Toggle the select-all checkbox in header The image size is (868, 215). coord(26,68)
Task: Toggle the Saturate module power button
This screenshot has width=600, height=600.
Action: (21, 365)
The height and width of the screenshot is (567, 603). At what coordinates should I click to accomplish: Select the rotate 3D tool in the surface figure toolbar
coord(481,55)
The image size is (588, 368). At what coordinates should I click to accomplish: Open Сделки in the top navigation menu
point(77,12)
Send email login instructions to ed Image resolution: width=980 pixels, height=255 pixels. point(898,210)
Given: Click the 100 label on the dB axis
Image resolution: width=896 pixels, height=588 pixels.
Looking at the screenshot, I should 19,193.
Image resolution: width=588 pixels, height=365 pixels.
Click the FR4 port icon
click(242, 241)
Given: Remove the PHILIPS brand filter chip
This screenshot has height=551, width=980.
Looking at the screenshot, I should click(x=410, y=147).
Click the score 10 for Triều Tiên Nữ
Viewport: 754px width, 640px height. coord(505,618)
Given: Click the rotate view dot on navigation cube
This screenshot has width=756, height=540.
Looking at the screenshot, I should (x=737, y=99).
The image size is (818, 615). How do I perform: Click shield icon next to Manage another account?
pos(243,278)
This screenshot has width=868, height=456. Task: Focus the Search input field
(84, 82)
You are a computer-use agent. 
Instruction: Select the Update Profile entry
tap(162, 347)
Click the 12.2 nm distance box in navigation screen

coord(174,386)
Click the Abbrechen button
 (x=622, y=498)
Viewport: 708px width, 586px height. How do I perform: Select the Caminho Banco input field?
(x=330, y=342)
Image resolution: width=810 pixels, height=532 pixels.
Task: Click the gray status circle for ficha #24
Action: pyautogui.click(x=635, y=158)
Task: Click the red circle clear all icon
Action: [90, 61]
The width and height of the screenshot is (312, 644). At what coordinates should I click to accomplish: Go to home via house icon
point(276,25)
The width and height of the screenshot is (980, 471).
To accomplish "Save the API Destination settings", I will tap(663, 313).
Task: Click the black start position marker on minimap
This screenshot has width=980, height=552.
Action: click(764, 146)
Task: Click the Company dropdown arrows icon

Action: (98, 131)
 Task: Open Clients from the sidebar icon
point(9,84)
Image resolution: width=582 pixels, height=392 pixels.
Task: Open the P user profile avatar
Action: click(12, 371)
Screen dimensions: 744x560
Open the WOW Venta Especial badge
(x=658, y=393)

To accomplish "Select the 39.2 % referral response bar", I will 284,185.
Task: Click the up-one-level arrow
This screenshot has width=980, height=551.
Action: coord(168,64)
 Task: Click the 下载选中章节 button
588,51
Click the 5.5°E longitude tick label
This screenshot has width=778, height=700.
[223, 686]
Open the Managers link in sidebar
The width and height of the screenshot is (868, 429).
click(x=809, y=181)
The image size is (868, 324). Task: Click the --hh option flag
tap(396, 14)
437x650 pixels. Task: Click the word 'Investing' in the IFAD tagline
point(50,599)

+++

Repeat the listing above line by line, exactly as written.

(Written response):
Toggle the select-all checkbox in header The image size is (868, 215). coord(26,68)
Task: Toggle the Saturate module power button
This screenshot has width=600, height=600.
Action: (21, 365)
The height and width of the screenshot is (567, 603). At what coordinates should I click to accomplish: Select the rotate 3D tool in the surface figure toolbar
coord(481,55)
The image size is (588, 368). At what coordinates should I click to accomplish: Open Сделки in the top navigation menu
point(77,12)
Send email login instructions to ed Image resolution: width=980 pixels, height=255 pixels. point(898,210)
Given: Click the 100 label on the dB axis
Image resolution: width=896 pixels, height=588 pixels.
Looking at the screenshot, I should 19,193.
Image resolution: width=588 pixels, height=365 pixels.
Click the FR4 port icon
click(242, 241)
Given: Remove the PHILIPS brand filter chip
This screenshot has height=551, width=980.
Looking at the screenshot, I should click(x=410, y=147).
Click the score 10 for Triều Tiên Nữ
Viewport: 754px width, 640px height. coord(505,618)
Given: Click the rotate view dot on navigation cube
This screenshot has width=756, height=540.
Looking at the screenshot, I should (x=737, y=99).
The image size is (818, 615). How do I perform: Click shield icon next to Manage another account?
pos(243,278)
This screenshot has width=868, height=456. Task: Focus the Search input field
(84, 82)
You are a computer-use agent. 
Instruction: Select the Update Profile entry
tap(162, 347)
Click the 12.2 nm distance box in navigation screen

coord(174,386)
Click the Abbrechen button
 (x=622, y=498)
Viewport: 708px width, 586px height. How do I perform: Select the Caminho Banco input field?
(x=330, y=342)
Image resolution: width=810 pixels, height=532 pixels.
Task: Click the gray status circle for ficha #24
Action: pyautogui.click(x=635, y=158)
Task: Click the red circle clear all icon
Action: [90, 61]
The width and height of the screenshot is (312, 644). At what coordinates should I click to accomplish: Go to home via house icon
point(276,25)
The width and height of the screenshot is (980, 471).
To accomplish "Save the API Destination settings", I will tap(663, 313).
Task: Click the black start position marker on minimap
This screenshot has width=980, height=552.
Action: click(764, 146)
Task: Click the Company dropdown arrows icon

Action: (98, 131)
 Task: Open Clients from the sidebar icon
point(9,84)
Image resolution: width=582 pixels, height=392 pixels.
Task: Open the P user profile avatar
Action: click(12, 371)
Screen dimensions: 744x560
Open the WOW Venta Especial badge
(x=658, y=393)

To accomplish "Select the 39.2 % referral response bar", I will 284,185.
Task: Click the up-one-level arrow
This screenshot has width=980, height=551.
Action: coord(168,64)
 Task: Click the 下载选中章节 button
588,51
Click the 5.5°E longitude tick label
This screenshot has width=778, height=700.
[223, 686]
Open the Managers link in sidebar
The width and height of the screenshot is (868, 429).
click(x=809, y=181)
The image size is (868, 324). Task: Click the --hh option flag
tap(396, 14)
437x650 pixels. Task: Click the word 'Investing' in the IFAD tagline
point(50,599)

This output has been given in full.